Stored entries
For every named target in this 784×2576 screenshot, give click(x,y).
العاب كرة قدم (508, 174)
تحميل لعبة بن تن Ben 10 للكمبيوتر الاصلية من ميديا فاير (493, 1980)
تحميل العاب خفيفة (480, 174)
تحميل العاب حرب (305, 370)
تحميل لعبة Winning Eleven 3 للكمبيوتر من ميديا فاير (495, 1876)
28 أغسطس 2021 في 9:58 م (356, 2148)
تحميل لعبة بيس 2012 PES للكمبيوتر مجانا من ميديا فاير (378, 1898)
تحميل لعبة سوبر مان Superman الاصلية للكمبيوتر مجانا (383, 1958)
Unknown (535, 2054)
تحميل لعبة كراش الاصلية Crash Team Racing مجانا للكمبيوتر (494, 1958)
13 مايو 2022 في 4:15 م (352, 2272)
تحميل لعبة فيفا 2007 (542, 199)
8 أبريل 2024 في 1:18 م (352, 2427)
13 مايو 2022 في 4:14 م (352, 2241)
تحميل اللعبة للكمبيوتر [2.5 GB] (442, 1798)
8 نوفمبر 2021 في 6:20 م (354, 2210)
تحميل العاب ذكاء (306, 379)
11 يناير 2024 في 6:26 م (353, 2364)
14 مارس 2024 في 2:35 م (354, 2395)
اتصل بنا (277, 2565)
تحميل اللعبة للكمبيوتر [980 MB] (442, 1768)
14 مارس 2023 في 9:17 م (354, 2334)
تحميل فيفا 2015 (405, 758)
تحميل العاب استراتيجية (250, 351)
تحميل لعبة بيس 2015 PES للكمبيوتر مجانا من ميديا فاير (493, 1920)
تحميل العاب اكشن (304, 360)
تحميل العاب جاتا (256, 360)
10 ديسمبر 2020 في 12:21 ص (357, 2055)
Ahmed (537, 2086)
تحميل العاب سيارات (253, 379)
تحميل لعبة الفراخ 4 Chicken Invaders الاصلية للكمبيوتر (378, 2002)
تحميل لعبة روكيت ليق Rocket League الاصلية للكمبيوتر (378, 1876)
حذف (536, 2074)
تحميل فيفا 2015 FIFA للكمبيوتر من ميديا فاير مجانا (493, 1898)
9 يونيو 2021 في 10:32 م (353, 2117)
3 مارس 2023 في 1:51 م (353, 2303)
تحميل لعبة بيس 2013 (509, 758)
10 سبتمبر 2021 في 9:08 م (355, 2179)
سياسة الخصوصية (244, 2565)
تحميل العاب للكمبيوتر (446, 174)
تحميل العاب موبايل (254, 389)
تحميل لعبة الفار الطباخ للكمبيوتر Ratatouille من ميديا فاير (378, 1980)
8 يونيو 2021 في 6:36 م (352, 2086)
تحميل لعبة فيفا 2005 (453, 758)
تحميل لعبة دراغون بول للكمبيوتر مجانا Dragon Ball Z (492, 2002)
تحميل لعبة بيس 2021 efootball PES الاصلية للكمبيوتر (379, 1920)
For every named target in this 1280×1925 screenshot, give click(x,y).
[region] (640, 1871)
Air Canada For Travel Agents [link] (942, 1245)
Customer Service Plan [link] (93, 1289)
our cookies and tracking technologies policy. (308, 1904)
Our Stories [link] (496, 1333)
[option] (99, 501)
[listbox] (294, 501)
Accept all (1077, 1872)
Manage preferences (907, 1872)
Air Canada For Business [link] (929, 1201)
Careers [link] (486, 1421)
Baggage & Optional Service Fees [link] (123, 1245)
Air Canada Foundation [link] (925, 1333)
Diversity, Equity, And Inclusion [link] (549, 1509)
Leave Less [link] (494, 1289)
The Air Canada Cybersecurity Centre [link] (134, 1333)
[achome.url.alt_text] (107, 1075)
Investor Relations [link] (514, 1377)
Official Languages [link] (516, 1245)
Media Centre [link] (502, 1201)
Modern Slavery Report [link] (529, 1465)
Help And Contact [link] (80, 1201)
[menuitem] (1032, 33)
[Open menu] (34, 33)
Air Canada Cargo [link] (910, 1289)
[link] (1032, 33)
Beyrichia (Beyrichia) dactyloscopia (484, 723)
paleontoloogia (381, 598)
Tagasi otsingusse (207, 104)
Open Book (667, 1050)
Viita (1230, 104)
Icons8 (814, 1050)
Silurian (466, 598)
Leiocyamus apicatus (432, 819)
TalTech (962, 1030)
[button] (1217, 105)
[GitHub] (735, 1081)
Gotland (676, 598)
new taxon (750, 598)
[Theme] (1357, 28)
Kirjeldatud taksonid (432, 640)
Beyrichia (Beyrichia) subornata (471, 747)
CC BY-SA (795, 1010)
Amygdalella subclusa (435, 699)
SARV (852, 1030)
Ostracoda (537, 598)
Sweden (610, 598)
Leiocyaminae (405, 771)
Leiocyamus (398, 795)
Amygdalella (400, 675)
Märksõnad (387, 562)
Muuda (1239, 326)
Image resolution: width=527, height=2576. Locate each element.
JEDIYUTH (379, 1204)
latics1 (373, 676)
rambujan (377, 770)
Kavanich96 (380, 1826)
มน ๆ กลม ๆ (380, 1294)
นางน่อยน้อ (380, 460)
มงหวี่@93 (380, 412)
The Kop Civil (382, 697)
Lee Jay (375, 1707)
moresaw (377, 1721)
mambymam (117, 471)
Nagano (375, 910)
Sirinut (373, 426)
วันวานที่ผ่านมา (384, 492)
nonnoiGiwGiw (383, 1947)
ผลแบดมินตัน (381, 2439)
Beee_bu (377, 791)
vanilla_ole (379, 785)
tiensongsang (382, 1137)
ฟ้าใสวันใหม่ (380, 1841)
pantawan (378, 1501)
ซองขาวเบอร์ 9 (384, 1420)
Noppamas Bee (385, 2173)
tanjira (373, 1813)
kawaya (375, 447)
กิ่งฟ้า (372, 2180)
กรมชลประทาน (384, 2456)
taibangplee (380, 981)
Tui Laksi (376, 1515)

**What to work on**
Using the data above, say how many lines include "named". No other reply is needed.

**Response area**
2